Unless there is a contractual duty giving them the right to do so, a shareholder cannot usually compel another shareholder to sell their shares. For instance, if the company’s articles of association, shareholder agreement, or another legal contract contain a clause allowing for such a transfer.
Negotiating with the shareholder whose shares you wish to purchase is typically the best course of action for buying shares. Shares can be sold through a share transfer agreement, in which case the shareholders acquire the shares of the other shareholders, or through a business buy-back, in which case the shares are returned to the company.

This article provides answers to common questions posed by both majority and minority shareholders when disputes arise. It is a general guide to help you understand what factors must be considered to answer questions like:

  • Can a majority shareholder remove a minority shareholder?
  • Can a majority shareholder sell the company?
  • Can a minority shareholder block a sale?
  • Can a majority shareholder be removed?

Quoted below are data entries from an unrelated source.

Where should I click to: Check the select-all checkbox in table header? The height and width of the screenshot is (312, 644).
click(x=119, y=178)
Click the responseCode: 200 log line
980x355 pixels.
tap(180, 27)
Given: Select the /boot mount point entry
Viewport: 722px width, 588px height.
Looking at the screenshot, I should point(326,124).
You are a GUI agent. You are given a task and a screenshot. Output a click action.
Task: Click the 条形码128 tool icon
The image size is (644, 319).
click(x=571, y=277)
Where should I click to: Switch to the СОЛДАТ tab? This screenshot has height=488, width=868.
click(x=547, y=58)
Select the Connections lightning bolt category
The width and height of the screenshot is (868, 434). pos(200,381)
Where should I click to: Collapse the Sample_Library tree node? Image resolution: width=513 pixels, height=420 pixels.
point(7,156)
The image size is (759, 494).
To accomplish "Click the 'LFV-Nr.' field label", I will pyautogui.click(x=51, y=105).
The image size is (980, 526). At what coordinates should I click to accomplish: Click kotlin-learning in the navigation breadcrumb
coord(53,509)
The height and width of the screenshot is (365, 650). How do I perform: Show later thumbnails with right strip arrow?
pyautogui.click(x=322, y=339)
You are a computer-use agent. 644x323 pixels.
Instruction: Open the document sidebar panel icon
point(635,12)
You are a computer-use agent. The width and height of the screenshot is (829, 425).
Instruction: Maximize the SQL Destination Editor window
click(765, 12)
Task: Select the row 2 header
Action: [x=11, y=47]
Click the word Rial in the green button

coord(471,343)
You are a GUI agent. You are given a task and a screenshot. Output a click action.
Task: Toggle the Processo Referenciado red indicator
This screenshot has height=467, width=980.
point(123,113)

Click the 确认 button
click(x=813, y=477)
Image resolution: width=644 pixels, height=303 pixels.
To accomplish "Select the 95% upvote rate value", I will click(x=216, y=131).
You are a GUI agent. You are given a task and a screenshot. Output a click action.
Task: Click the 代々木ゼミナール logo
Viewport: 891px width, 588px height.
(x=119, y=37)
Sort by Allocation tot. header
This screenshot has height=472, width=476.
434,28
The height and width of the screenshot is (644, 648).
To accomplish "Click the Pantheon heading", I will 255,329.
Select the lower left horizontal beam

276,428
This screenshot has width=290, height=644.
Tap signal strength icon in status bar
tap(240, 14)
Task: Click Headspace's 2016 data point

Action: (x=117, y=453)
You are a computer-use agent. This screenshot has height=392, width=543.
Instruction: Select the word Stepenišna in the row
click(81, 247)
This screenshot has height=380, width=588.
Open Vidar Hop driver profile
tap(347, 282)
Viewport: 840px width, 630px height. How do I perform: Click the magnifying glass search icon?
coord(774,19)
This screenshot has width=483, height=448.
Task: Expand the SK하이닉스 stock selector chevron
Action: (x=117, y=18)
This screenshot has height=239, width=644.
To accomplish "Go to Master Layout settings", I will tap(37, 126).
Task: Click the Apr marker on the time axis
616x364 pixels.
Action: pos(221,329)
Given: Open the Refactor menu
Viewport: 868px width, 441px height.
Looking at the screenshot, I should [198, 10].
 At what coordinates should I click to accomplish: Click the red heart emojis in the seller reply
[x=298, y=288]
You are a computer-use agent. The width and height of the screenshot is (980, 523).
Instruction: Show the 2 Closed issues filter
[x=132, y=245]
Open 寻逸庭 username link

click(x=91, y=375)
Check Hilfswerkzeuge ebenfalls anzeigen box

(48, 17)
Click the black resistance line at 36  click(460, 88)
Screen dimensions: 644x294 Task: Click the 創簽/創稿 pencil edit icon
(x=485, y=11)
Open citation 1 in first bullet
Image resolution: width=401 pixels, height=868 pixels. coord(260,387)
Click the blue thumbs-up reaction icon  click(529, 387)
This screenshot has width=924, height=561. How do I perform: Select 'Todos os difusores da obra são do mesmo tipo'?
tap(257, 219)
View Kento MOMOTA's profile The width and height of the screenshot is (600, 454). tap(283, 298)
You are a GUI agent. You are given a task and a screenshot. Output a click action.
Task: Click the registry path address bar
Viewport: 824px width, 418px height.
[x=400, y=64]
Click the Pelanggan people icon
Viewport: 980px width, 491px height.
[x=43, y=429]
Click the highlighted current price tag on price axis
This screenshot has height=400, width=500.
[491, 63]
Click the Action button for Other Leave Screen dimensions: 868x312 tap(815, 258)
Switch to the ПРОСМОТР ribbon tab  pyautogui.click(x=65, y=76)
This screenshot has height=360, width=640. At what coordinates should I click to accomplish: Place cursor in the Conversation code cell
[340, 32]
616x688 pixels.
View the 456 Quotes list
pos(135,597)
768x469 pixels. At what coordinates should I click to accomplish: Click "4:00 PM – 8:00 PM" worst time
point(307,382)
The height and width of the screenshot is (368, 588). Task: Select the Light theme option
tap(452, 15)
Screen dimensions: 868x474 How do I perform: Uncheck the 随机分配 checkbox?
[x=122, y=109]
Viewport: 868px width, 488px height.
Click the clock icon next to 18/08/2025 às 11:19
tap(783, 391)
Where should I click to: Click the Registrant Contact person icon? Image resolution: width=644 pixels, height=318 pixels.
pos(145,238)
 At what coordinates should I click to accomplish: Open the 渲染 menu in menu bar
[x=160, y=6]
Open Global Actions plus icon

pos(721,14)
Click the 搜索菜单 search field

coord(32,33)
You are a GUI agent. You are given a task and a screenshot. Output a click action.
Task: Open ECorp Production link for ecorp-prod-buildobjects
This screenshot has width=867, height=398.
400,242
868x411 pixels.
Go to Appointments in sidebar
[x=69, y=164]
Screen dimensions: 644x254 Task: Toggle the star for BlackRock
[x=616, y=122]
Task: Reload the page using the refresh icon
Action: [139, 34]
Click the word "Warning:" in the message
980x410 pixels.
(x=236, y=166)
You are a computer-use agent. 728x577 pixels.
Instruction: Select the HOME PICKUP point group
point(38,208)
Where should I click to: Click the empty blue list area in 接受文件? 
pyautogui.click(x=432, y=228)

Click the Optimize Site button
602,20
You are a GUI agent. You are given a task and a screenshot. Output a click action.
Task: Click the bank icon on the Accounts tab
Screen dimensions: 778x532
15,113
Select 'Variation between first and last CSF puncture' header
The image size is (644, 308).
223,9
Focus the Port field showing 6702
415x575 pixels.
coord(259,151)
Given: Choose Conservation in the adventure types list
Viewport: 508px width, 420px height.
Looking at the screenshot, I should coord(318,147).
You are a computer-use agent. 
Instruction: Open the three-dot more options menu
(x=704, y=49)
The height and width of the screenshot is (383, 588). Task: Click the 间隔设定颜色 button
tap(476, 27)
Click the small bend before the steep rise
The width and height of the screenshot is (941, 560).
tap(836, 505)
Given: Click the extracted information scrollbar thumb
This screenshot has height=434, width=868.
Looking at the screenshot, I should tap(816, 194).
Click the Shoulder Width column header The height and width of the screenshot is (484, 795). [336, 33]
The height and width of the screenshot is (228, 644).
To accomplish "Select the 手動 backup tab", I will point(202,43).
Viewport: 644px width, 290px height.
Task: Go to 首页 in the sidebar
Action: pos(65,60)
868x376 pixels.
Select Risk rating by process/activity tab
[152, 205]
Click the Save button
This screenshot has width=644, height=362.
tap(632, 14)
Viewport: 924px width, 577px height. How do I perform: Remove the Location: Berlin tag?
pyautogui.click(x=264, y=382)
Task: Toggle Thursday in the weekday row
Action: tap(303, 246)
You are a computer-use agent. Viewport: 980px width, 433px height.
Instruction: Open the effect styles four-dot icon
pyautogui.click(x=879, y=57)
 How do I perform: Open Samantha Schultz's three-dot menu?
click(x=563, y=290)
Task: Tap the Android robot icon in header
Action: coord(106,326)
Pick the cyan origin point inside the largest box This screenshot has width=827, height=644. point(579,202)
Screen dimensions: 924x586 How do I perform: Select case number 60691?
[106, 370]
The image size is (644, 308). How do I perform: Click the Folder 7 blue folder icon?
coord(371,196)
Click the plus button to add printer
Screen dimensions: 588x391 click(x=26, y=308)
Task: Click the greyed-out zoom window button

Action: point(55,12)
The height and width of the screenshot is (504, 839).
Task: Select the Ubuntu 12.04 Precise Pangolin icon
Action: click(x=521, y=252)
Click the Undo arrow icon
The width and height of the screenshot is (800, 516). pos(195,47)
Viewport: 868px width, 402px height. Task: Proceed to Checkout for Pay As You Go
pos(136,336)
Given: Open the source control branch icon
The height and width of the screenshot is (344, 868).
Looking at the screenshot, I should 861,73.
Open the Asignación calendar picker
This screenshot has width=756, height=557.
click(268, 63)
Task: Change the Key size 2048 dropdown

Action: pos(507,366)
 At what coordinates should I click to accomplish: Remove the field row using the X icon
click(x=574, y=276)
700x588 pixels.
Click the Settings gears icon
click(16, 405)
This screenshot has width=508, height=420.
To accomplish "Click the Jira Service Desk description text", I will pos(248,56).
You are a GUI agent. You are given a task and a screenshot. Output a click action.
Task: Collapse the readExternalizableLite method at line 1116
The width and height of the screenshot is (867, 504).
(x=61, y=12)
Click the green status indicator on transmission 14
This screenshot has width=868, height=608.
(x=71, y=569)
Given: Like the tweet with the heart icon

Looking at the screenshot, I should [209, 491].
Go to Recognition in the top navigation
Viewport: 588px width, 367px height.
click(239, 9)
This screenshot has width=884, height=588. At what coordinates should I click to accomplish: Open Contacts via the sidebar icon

Shares may be transferred or sold at the individual’s discretion:

First, either the transferer or the transferee must submit an application.
Second, it must be fully signed, stamped, and presented to the transferee with the firm by the transferer.
Thirdly, within a month of obtaining the transfer documentation for the shares, the corporation will send notices of refusal to both parties.
However, since they own a majority of the stock, the pro-sale shareholders may wish to adopt a special resolution at the annual general meeting amending the company’s articles of association to add clauses requiring the sale of the shares. This sale will be regarded as a sale at fair value, and frequently the Articles of Association contain a calculation that specifies how the valuation should be determined.

Shareholders’ agreements are yet another means of accomplishing this. Although this kind of agreement is uncommon in publicly traded organizations, it is crucial and a must in privately owned businesses. That’s because minority shareholders, particularly those who want to sell or transfer their shares to outside buyers, can generate serious issues for small businesses.

A Shareholder Being Forced to Sell His Shares:

A shareholders’ agreement might stipulate specific conditions under which one person must sell shares to fellow shareholders or back to the corporation, primarily as a safeguard against potentially chaotic situations. For instance, some corporations grant the company the first option to repurchase shares that descend to an heir after a shareholder’s passing. Other agreements may compel a sale under different terms. The remuneration that the selling shareholders will receive for their shares is frequently specified in the agreement. In some instances, the money the selling shareholders would receive won’t necessarily reflect the shares’ fair market value at the time of sale, but rather, it will reflect a formula that all shareholders will have agreed upon when they first signed the agreement.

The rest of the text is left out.